Re: [RFC PATCH v1] KVM: arm64: Introduce KVM_CAP_ARM_SIGBUS_ON_SEA

Jiaqi Yan <jiaqiyan@xxxxxxxxxx> · Tue, 19 Nov 2024 15:57:46 -0800

Thanks for your comments, Marc.

While continuing the discussion here, I think it may make sense I sent
out a V2 with 2 major updates:
- add documentation for new SIGBUS feature
- remove KVM_CAP_ARM_SIGBUS_ON_SEA

On Tue, Nov 12, 2024 at 12:51 AM Marc Zyngier <maz@xxxxxxxxxx> wrote:
>
> On Mon, 04 Nov 2024 05:02:03 +0000,
> Jiaqi Yan <jiaqiyan@xxxxxxxxxx> wrote:
> >
> > Hi Marc, thanks for your quick response!
> >
> > On Fri, Nov 1, 2024 at 6:54 AM Marc Zyngier <maz@xxxxxxxxxx> wrote:
> > >
> > > On Thu, 31 Oct 2024 21:21:04 +0000,
> > > Jiaqi Yan <jiaqiyan@xxxxxxxxxx> wrote:
> > > >
> > > > Currently KVM handles SEA in guest by injecting async SError into
> > > > guest directly, bypassing VMM, usually results in guest kernel panic.
> > > >
> > > > One major situation of guest SEA is when vCPU consumes uncorrectable
> > > > memory error on the physical memory. Although SError and guest kernel
> > > > panic effectively stops the propagation of corrupted memory, it is not
> > > > easy for VMM and guest to recover from memory error in a more graceful
> > > > manner.
> > > >
> > > > Alternatively KVM can send a SIGBUS BUS_OBJERR to VMM/vCPU, just like
> > > > how core kernel signals SIGBUS BUS_OBJERR to the poison consuming
> > > > thread.
> > >
> > > Can you elaborate on why the delivery of a signal is preferable to
> > > simply exiting back to userspace with a description of the error?
> > > Signals are usually not generated by KVM, and are a pretty twisted way
> > > to generate an exit.
> >
> > A couple of reasons. First, my intuition is that KVM and core kernel
> > (do_sea) should have aligned behavior when APEI failed to claim the
> > SEA. Second, if we only talk about SEA caused by memory poison
> > consumption, both arm64 and x86 KVM already send SIGBUS to VMM/vCPU
> > thread (kvm_send_hwpoison_signal) to signal hardware memory failure,
> > although the situation is slightly different here, where we have a
> > hardware event, versus a HWPoison flag check or VM_FAULT_HWPOISON
> > returned. But from VMM/vCPU's perspective, hardware event or software
> > level VM_FAULT_HWPOISON, it would be nice if it can react to just the
> > same event, the SIGBUS signal.
> >
> > And there is another reason around your comment on arm64_notify_die.
> >
> > By "exiting back to userspace with a description of the error", are
> > you suggesting KVM_EXIT_MEMORY_FAULT? If so, we may need to add a new
> > flag to tell VMM the error is hardware memory poison, which could be
> > KVM_MEMORY_EXIT_FLAG_USERFAULT[1] if we don't want a specific one (but
> > I think a specific flag for hwpoison is probably clearer).
>
> KVM_MEMORY_EXIT_FLAG_USERFAULT is not upstream, and it isn't clear to
> me if or when it will make it there. But the idea is indeed to treat a
> RAS error as an exit reason.

Let me try again on preferring SIGBUS to KVM_EXIT. At least for memory error.
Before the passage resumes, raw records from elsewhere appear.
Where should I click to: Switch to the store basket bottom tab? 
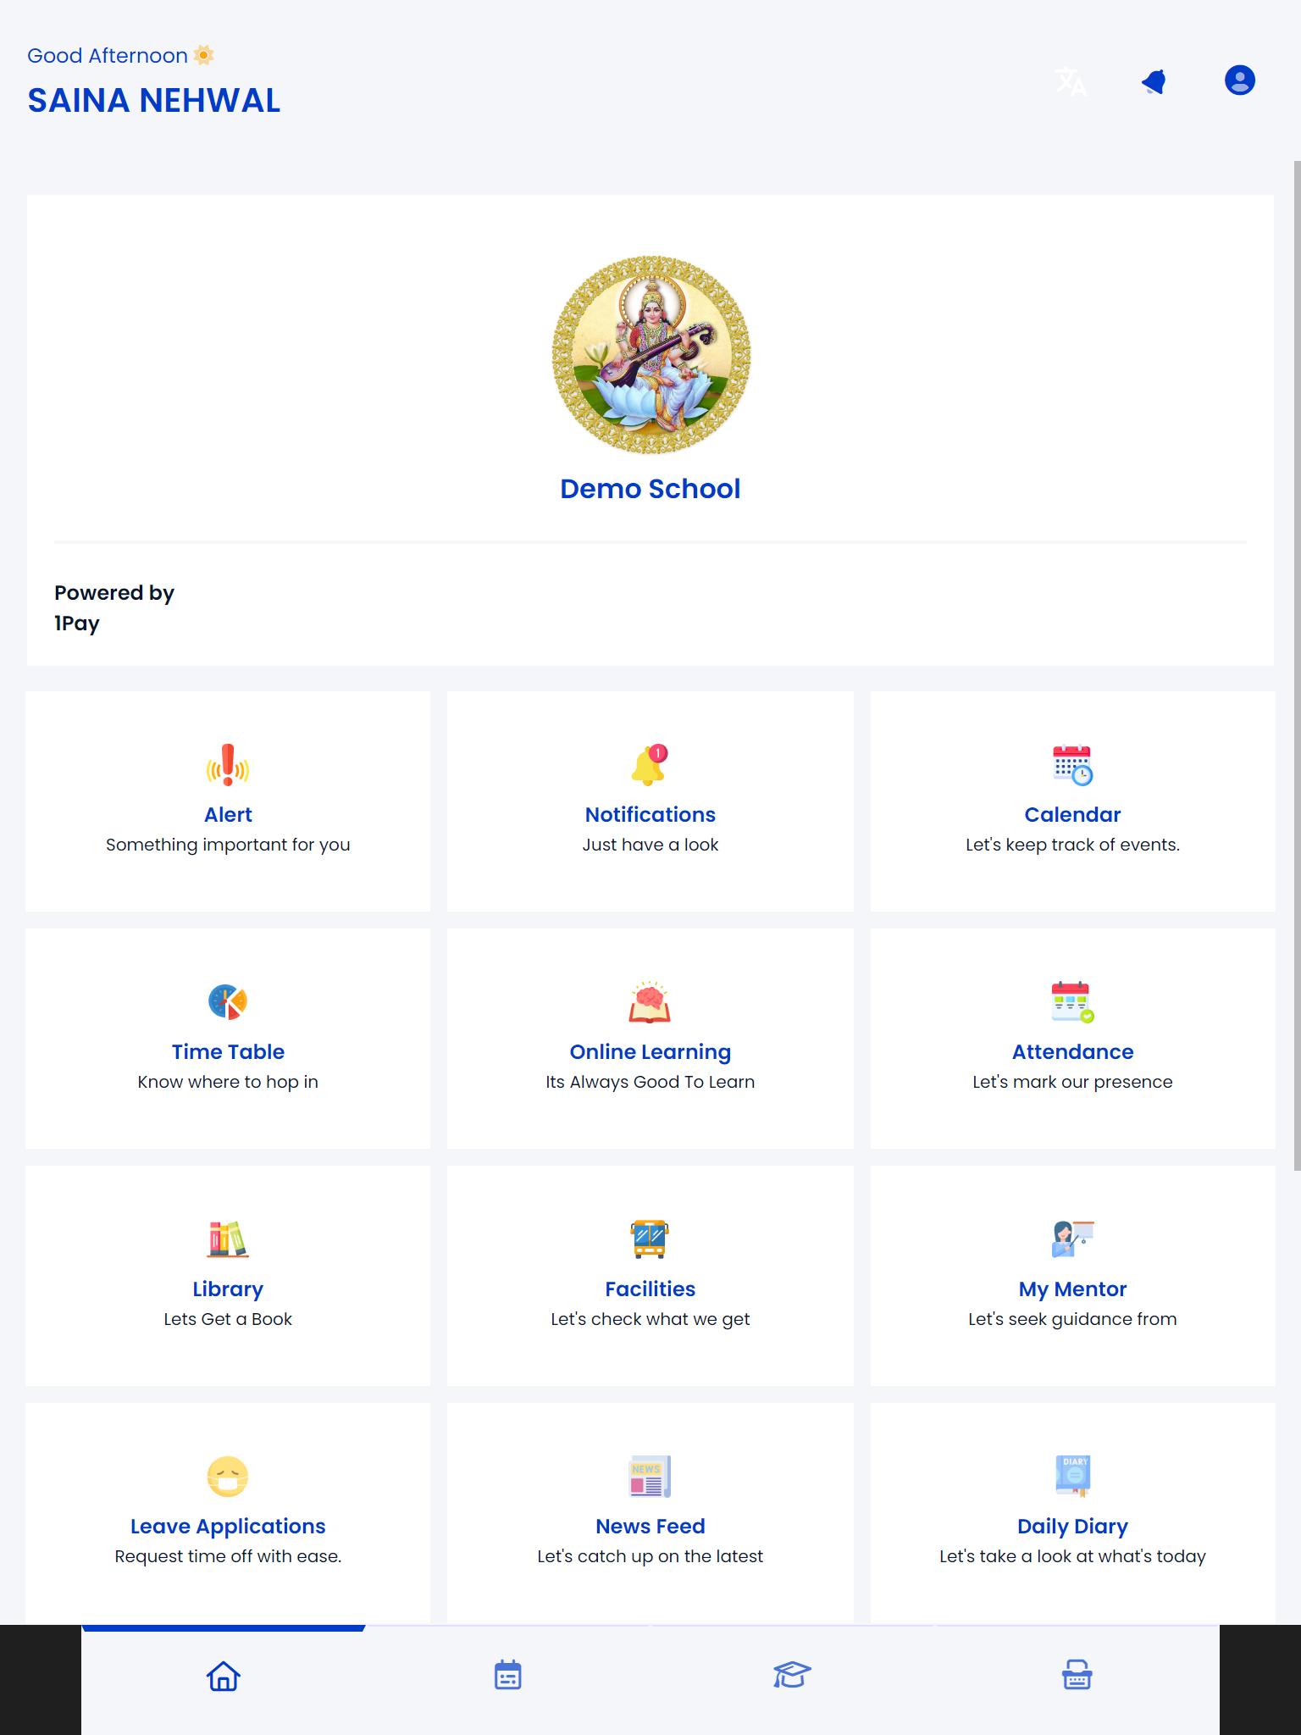click(1077, 1676)
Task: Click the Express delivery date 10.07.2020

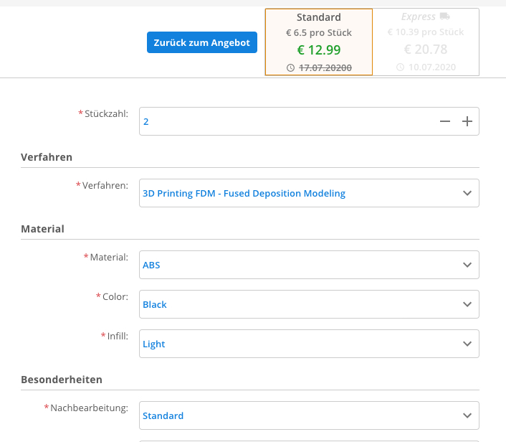Action: pos(432,67)
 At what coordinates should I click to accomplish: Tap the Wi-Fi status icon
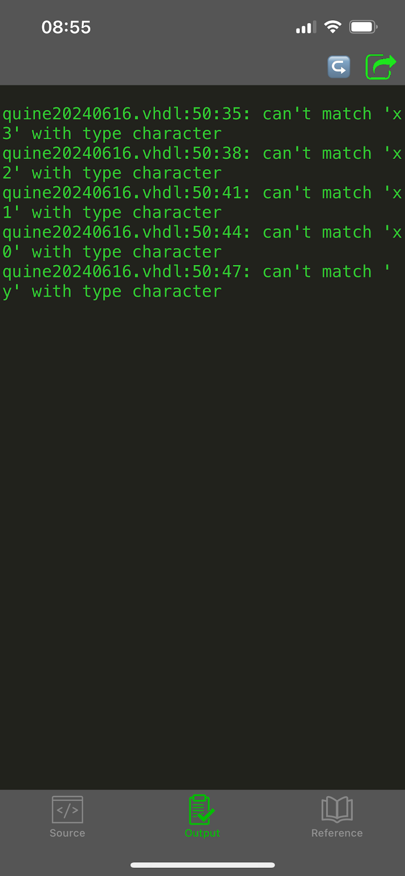(x=333, y=27)
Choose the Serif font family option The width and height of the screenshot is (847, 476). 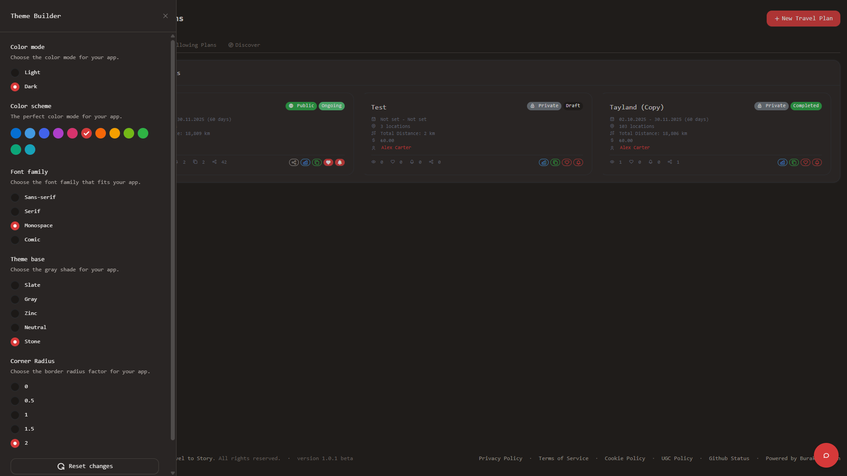[x=15, y=212]
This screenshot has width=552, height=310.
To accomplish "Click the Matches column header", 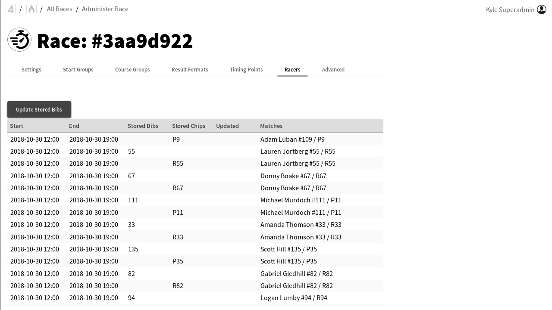I will pyautogui.click(x=271, y=126).
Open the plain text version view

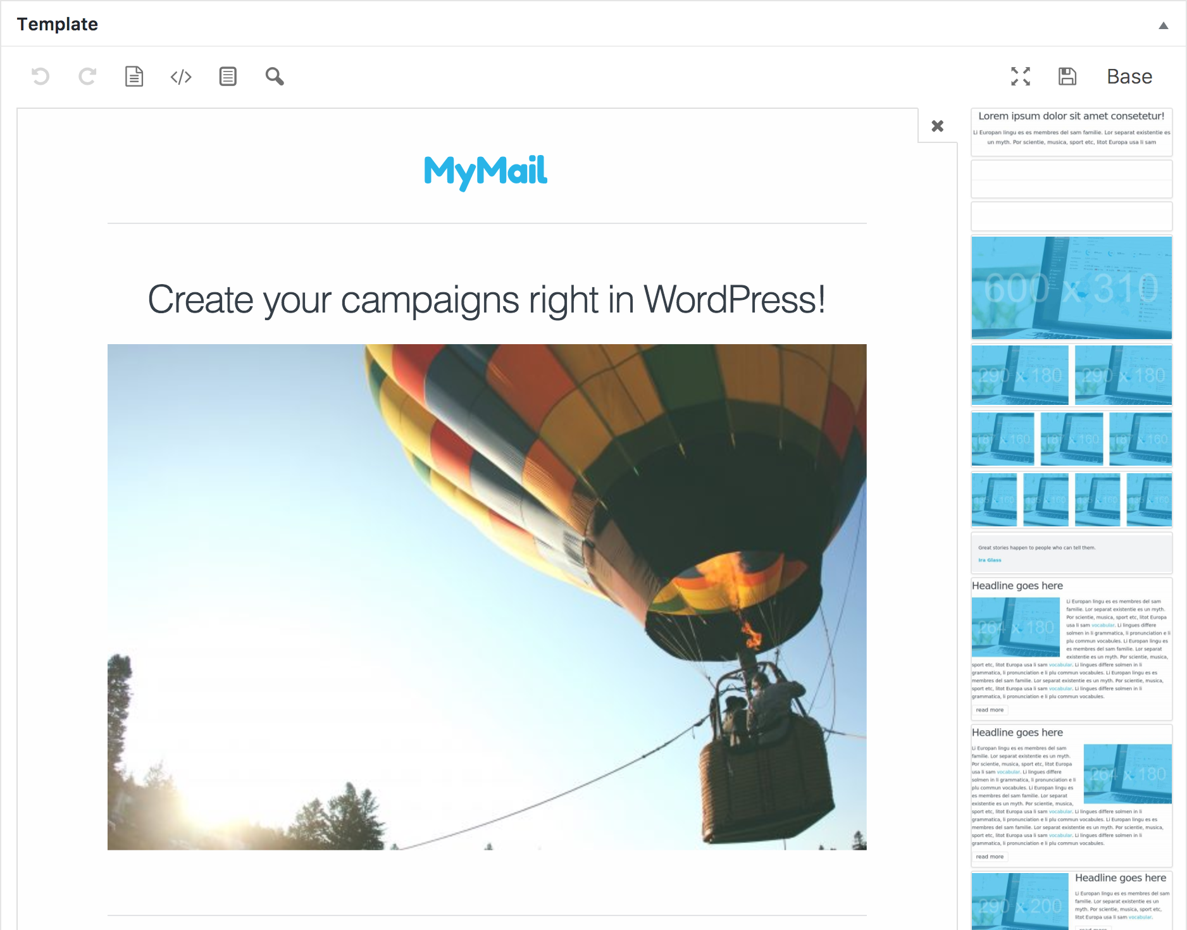134,77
Let's say we should really use some KVM_EXIT to describe RAS error
(e.g. KVM_EXIT_MEMORY_FAULT for memory error). Does that mean we need
to change these existing SIGBUSes [1,2] in KVM into KVM_EXIT? Doesn't
it break VMM [3,4] that expects SIGBUS for memory errors?

The difference between [1,2] and the scenario dealt by this patch is
just whether APEI/GHES/memory_failure succeeded in recovering a memory
error or not. Is the idea that the uAPI will be different depending on
successful recovery or not?

[1] https://elixir.bootlin.com/linux/v6.12-rc7/source/arch/arm64/kvm/mmu.c#L1576
[2] https://elixir.bootlin.com/linux/v6.12-rc7/source/arch/x86/kvm/mmu/mmu.c#L3301
[3] https://github.com/qemu/qemu/blob/master/target/i386/kvm/kvm.c#L738
[4] https://github.com/qemu/qemu/blob/master/target/arm/kvm.c#L2365

>
> >
> > >
> > > > In addition to the benifit that KVM's handling for SEA becomes aligned
> > > > with core kernel behavior
> > > > - The blast radius in VM can be limited to only the consuming thread
> > > >   in guest, instead of entire guest kernel, unless the consumption is
> > > >   from guest kernel.
> > > > - VMM now has the chance to do its duties to stop the VM from repeatedly
> > > >   consuming corrupted data. For example, VMM can unmap the guest page
> > > >   from stage-2 table to intercept forseen memory poison consumption,
> > >
> > > Not quite. The VMM doesn't manage stage-2. It can remove the page from
> > > the VMA if it has it mapped, but that's it. The kernel deals with S2.
> >
> > I should probably not mention the implementation, "unmap from S2".
> > What is needed for preventing repeated consuming memory poison is
> > simply preventing guest access to certain memory pages. There is a
> > work in progress KVM API [1] by my colleague James.
> >
> > [1] https://lpc.events/event/18/contributions/1757/attachments/1442/3073/LPC_%20KVM%20Userfault.pdf
> >
> > >
> > > Which brings me to the next subject: when the kernel unmaps the page
> > > at S2, it is likely to use CMOs. Can these CMOs create RAS error
> > > themselves?
> >
> > I assume CMO here means writing dirty cache lines to memory. Writing
> > something new to a poisoned cacheline usually won't cause RAS error.
> > Notifying memory poison usually is delayed to a memory load
> > transaction.
>
> I don't see anything of the sort in the spec. At least R_VGXBJ calls
> out that:
>
> <quote>
> An error is propagated by the PE by one or more of the following
> occurring that would not have been permitted to occur had the fault
> not been activated:
>
> * Consumption of the corrupt value by any instruction, propagating the
> error to the target(s) of the instruction.  This includes:
>
>   - A store of a corrupt value.
> [...]
> </quote>
>
> So while implementations /may/ only act and deliver an error on a
> load, that's only an implementation detail.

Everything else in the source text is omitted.